Posted by: Allan at March 12, 2006 11:37 AM

Greg, thanks! If there is any humor in this post, it comes from the influence of Ben Wolfson.

Cara, commenting twice in a row is fine. I was going to add something about how you reveal that it's wrong, wrong, wrong to draw deep conclusions from the behavior of propositions, but I think I will just bask in the sibling analysis.

Allan, this can't be right:

Doesn't "just" suggest "easily" - i.e. the world at which I kill a man is quite close to this one

because there still is a difference between "I killed a man" and "I just killed a man," where "just" is intended in the same way (i.e., not the Boho-Rhapsodical "Mama, I just killed a man/put a gun against his head/pulled the trigger, now he's dead"). So "just" here cannot be modal, but must express something about the manner of the killing.

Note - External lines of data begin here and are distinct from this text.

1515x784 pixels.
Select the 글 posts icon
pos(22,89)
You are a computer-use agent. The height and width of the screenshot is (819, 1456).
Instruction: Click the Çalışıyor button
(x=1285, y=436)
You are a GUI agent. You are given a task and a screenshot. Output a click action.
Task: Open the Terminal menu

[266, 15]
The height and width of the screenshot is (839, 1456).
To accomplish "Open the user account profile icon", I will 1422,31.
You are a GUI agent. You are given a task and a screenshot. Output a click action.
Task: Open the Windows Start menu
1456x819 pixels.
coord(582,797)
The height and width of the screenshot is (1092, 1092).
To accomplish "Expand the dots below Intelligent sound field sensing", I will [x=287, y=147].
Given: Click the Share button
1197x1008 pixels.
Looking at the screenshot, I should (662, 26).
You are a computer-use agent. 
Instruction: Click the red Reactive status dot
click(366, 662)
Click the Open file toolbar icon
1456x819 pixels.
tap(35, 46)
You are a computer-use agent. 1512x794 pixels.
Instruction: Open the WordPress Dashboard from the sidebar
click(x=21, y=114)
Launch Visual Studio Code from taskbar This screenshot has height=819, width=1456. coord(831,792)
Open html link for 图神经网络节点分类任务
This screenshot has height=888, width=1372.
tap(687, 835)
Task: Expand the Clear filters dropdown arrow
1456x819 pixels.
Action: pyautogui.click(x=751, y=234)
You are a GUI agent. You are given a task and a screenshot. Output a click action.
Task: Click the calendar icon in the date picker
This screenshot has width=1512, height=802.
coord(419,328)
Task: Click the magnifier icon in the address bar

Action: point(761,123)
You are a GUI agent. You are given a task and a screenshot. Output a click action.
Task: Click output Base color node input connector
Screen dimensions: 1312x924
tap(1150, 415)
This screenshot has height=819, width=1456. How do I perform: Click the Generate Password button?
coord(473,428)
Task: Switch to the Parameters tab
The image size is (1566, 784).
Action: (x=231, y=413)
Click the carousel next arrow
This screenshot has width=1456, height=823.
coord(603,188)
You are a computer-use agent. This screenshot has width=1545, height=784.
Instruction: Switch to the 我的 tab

Though what it expresses is, in fact, that the killing was easy.

[I interrupt this comment to inform you that when you search for "I just killed a man" Google suggests that you look for "I just called a man" instead. This is ridiculous, and not mitigated by the fact that all the lyrics sites seem to omit the "I," which is also ridiculous.]

I'm also not convinced that in the case described that the process by which the killing comes about would be clear to the addressee. I understand the shotgun—is this not the methods and means of the original post? And I understand the forty and the blunt. But do I understand the psychological occurrences that lead up to the just killing, even with the assistance of the forty and blunt? No, for I am too wussy. And as Greg suggested, the underlying problem is that I am not acquainted with these processes.

This suggests either that no one ever really understands how anything happens (for there is always more to the process) or that "understand" is context-dependent (or relative or sensitive).

Posted by: Matt Weiner at March 13, 2006 07:01 AM

Oh, and the "could"/"can" distinction was just intuition.